In practice, the rule will deny asylum to most non-Mexican migrants. Those ineligible for asylum under the rule could face immediate deportation to their home country or Mexico and a five-year ban on re-entering the US. Those who try to re-enter the country illegally may be prosecuted, the Biden administration warned.
In their lawsuit, the lawyers said the Biden administration’s ruling “attempts to resuscitate and reconcile illegal features” of two Trump administration policies that have been blocked in court. One of these rules denied asylum to migrants when they entered the US between points of entry, while others barred migrants from receiving asylum unless they sought protection in a transit third country.
The ACLU successfully challenged both Trump-era rules and convinced judges to stop them.
“The rule operates in the same manner as the Trump administration’s previous asylum bans: asylum seekers subject to the rule — all non-Mexicans — are strictly barred unless they meet one of the listed and limited conditions or exceptions,” it said. in the lawsuit.

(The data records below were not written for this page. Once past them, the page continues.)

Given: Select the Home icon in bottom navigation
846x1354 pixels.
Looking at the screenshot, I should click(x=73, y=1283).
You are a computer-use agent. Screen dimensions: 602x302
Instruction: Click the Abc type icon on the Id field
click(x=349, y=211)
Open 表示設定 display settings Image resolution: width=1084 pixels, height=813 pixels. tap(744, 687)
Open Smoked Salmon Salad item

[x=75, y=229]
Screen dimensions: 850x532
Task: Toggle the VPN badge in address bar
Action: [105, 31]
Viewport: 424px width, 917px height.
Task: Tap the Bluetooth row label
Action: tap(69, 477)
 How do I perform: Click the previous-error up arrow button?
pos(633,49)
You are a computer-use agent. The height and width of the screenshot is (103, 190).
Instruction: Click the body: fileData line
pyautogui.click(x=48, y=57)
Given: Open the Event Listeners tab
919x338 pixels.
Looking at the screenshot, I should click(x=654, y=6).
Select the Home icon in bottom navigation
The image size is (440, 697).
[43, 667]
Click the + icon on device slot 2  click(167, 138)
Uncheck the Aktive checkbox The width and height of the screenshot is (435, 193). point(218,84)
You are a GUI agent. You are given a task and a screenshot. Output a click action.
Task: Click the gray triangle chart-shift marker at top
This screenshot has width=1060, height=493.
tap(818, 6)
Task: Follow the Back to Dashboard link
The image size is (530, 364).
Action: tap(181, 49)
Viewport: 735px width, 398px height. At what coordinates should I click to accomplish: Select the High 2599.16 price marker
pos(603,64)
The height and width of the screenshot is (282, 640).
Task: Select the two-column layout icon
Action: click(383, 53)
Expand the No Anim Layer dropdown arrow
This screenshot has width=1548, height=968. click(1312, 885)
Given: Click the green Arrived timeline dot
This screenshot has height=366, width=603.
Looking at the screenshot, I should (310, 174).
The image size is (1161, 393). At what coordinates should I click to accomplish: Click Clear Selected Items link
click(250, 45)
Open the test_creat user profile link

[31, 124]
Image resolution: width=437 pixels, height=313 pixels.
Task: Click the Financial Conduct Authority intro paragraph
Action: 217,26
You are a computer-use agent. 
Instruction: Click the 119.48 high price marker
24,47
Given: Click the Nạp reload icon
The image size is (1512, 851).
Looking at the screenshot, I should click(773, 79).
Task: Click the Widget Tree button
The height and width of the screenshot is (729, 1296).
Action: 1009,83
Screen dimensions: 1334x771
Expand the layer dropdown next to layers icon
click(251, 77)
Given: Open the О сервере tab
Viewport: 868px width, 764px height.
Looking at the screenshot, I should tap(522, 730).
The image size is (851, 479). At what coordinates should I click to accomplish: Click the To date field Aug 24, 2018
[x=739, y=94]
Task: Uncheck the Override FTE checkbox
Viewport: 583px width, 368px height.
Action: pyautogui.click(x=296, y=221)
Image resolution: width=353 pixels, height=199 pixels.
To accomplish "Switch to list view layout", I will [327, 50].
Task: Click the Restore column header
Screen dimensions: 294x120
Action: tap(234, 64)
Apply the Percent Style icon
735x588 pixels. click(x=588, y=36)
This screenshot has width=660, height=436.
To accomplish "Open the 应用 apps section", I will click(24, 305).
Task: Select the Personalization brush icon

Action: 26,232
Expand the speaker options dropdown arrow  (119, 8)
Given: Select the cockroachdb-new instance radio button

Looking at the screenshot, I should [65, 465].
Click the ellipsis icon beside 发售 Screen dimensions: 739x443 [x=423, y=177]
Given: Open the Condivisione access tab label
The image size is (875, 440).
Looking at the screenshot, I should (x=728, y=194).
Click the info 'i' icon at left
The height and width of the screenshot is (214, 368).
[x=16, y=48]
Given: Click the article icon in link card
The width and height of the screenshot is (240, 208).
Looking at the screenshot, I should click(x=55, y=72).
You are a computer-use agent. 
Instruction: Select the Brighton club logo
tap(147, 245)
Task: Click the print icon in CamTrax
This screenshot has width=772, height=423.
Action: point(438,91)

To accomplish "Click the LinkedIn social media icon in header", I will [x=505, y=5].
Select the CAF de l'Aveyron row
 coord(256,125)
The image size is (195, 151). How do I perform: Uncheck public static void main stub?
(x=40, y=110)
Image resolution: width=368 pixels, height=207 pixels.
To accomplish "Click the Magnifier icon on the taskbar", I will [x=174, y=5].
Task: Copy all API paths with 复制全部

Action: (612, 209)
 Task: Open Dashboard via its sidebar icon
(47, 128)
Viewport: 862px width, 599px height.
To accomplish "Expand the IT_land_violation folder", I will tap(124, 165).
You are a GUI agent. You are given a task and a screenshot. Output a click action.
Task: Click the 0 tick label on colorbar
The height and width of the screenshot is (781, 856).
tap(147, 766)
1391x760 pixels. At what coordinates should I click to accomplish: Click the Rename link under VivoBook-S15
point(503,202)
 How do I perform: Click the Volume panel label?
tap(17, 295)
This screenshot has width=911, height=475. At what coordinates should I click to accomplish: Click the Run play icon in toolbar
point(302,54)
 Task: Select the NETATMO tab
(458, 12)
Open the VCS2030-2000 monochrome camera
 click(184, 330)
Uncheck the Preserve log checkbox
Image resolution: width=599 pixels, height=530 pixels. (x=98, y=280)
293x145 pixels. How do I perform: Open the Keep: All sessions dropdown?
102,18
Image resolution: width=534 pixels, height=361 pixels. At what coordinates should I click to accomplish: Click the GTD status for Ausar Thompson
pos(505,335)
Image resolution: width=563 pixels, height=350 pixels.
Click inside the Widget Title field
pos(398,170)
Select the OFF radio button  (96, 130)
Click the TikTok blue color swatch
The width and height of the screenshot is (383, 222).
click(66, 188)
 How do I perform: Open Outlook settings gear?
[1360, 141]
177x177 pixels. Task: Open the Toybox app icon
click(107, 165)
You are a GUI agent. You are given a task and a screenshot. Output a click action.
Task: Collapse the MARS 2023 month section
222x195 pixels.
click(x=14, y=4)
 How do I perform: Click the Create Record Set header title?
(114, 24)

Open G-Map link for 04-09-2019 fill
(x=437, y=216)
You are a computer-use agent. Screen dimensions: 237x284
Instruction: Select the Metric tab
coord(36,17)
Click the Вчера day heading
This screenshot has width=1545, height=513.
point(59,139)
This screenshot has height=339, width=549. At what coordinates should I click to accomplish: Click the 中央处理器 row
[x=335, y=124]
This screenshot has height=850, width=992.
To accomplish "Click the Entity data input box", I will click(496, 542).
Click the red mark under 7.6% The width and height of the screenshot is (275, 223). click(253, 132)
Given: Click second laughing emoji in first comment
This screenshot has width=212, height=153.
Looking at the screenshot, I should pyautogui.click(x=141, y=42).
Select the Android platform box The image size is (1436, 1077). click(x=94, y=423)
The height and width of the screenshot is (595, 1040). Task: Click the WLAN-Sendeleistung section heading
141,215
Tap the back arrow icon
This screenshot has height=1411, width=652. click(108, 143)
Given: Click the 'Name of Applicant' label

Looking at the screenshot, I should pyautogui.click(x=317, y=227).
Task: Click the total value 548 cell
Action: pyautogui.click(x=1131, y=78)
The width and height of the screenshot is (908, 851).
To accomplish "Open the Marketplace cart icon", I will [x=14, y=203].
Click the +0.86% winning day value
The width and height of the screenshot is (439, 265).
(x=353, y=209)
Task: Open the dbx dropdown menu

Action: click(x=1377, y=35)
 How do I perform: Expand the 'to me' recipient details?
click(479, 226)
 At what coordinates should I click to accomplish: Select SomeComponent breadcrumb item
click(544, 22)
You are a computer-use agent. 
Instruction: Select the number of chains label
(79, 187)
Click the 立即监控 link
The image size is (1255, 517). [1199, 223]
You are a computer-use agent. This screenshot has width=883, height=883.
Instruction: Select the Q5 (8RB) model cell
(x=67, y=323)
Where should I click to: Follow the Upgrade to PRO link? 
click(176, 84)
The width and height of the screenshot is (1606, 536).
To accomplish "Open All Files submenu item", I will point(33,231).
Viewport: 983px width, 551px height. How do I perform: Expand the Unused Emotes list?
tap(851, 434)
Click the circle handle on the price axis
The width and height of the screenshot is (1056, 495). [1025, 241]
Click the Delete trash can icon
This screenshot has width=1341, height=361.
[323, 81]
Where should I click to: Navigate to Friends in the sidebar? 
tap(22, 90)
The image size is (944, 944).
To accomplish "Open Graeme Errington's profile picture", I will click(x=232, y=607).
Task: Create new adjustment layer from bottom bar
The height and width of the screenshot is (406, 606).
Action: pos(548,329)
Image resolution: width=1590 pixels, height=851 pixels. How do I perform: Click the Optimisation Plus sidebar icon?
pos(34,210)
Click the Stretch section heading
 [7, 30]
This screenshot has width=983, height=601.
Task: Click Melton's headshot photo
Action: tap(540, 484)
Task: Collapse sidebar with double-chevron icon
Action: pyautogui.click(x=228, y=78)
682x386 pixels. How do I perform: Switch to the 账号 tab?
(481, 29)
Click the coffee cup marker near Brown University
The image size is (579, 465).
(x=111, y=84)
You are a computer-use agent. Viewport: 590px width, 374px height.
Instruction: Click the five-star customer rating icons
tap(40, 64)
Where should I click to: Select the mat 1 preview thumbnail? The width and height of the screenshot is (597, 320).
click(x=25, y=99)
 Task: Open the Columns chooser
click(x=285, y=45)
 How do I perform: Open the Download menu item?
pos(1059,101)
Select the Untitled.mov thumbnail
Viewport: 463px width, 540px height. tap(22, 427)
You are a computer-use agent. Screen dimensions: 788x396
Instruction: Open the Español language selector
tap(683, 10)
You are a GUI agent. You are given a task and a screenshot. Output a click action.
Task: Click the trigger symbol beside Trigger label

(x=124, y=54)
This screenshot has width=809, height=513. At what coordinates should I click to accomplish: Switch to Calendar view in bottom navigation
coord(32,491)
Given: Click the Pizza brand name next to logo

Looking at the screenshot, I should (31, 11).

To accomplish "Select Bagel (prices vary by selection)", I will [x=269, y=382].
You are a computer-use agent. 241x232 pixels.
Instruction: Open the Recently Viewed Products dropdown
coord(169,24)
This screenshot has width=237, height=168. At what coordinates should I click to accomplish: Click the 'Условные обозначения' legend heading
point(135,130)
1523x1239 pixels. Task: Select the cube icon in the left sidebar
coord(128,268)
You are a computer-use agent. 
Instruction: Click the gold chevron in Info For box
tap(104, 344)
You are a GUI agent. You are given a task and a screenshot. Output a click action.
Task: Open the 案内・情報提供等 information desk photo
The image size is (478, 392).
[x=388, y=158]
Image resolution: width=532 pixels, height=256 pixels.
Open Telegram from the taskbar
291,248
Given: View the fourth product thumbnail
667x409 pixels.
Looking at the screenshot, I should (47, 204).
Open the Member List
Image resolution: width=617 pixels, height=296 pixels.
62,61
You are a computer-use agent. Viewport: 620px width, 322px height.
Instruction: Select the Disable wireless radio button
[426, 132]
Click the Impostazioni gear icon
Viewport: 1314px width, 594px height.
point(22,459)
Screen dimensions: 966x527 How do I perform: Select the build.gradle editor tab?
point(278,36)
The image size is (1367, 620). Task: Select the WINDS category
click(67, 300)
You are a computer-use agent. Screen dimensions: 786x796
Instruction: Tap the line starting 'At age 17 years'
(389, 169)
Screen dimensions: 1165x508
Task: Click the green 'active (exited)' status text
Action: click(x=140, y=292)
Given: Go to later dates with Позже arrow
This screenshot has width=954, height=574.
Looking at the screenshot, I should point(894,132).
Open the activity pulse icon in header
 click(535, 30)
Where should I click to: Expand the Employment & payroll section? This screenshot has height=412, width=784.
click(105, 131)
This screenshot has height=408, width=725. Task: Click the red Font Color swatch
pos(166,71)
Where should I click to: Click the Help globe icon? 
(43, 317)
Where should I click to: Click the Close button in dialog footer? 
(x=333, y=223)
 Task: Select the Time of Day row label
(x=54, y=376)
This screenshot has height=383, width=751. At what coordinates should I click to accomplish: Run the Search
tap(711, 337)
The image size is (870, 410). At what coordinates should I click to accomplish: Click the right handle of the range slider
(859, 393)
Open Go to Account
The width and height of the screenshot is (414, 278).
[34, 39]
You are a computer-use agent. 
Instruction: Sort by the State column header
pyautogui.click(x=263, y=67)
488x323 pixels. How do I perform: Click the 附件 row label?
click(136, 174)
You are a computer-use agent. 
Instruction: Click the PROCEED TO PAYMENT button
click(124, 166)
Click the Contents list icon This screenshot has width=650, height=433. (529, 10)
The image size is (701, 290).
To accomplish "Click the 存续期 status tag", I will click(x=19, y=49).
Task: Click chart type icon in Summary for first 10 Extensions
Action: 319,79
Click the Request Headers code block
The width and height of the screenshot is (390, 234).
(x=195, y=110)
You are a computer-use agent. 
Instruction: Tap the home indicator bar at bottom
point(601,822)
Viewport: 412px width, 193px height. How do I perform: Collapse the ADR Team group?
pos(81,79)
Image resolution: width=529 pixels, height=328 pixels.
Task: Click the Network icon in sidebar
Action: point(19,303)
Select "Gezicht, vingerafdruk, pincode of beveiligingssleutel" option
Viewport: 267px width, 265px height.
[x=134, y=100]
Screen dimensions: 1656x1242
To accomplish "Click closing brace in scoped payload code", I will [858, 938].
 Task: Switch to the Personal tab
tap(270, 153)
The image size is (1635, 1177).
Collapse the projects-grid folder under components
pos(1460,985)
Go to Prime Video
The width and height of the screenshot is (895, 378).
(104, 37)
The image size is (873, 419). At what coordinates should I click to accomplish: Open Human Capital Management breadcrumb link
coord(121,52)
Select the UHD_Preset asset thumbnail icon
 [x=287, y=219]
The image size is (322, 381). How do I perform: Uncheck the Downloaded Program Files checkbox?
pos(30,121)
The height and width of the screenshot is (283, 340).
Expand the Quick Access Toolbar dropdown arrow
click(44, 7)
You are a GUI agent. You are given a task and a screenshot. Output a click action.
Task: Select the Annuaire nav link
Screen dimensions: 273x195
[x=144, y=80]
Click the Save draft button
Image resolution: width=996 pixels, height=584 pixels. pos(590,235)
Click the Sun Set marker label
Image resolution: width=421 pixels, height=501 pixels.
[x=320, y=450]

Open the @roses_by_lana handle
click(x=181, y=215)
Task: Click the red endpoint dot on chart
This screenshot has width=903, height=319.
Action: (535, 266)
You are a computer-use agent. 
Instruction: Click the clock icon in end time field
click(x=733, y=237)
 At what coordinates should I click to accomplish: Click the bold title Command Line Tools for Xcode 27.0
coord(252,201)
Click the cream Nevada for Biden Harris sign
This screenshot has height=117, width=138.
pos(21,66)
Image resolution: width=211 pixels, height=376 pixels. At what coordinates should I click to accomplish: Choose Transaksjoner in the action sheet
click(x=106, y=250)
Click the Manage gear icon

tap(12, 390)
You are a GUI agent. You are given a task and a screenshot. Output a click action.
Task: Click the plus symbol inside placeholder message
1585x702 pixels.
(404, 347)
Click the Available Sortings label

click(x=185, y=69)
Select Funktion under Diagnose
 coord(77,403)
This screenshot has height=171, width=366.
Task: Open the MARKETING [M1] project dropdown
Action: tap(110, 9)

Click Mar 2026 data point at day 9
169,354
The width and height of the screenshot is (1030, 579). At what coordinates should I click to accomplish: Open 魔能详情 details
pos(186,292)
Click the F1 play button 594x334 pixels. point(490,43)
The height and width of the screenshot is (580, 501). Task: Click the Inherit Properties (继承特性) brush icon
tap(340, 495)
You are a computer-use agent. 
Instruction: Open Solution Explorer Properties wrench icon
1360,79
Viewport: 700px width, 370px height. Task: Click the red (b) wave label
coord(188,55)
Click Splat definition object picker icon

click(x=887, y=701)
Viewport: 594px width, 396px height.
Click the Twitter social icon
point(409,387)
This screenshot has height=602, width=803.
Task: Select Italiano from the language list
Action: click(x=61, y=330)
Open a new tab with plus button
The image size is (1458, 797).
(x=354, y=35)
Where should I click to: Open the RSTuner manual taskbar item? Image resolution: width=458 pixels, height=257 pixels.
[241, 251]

Under US asylum law, migrants on American soil are allowed to apply for protection regardless of how they entered the country. Because the system is massively overloaded, migrants wait years on average for a decision. The legal threshold for asylum is very high, and many migrants end up not meeting the eligibility criteria to prove that they have fled persecution stemming from certain factors, such as their religion or politics.
It is not yet clear whether federal courts will find the Biden administration’s ruling illegal. While the new restriction is based on punishing migrants for entering the U.S. without authorization and for not seeking asylum elsewhere, it is less restrictive than the near-total asylum ban imposed under former President Donald Trump.
The Biden administration’s cap on asylum, for example, does not apply to unaccompanied children or migrants who have made an appointment to enter the U.S. through the Mexican asylum seeker mobile app or who are sponsored by U.S. residents in within the program for Cubans, Haitians, Nicaraguans and Venezuelans.
The rule also provides limited exemptions for migrants who face an “imminent and extreme threat” in Mexico, those with an “acute” medical emergency, and victims of serious human trafficking.
The Biden administration has also argued that its approach to asylum restrictions differs from the Trump administration’s efforts because it combines the measure with expanded channels for would-be migrants who can fly in or otherwise legally enter the U.S.
“This rule responds to the increased number of encounters we are experiencing at the border and is critical to creating an orderly process for seeking protection in the United States at a time when Congress refuses to reform our broken immigration laws or provide the necessary funds to hire sufficient asylum seekers. officers and immigration judges to process claims in a timely manner,” Department of Homeland Security spokesman Luis Miranda said in a statement.
US border officials have reported a record high rate of migrant apprehensions under President Biden, and the number of illegal crossings has risen to unprecedented levels in recent days before the end of Section 42.
During the first three days of this week, an average of 10,000 migrants were apprehended daily after illegally crossing the US-Mexico border. According to US government estimates, about 60,000 migrants were waiting in northern Mexico for a chance to enter the US, Border Patrol Chief Raul Ortiz said.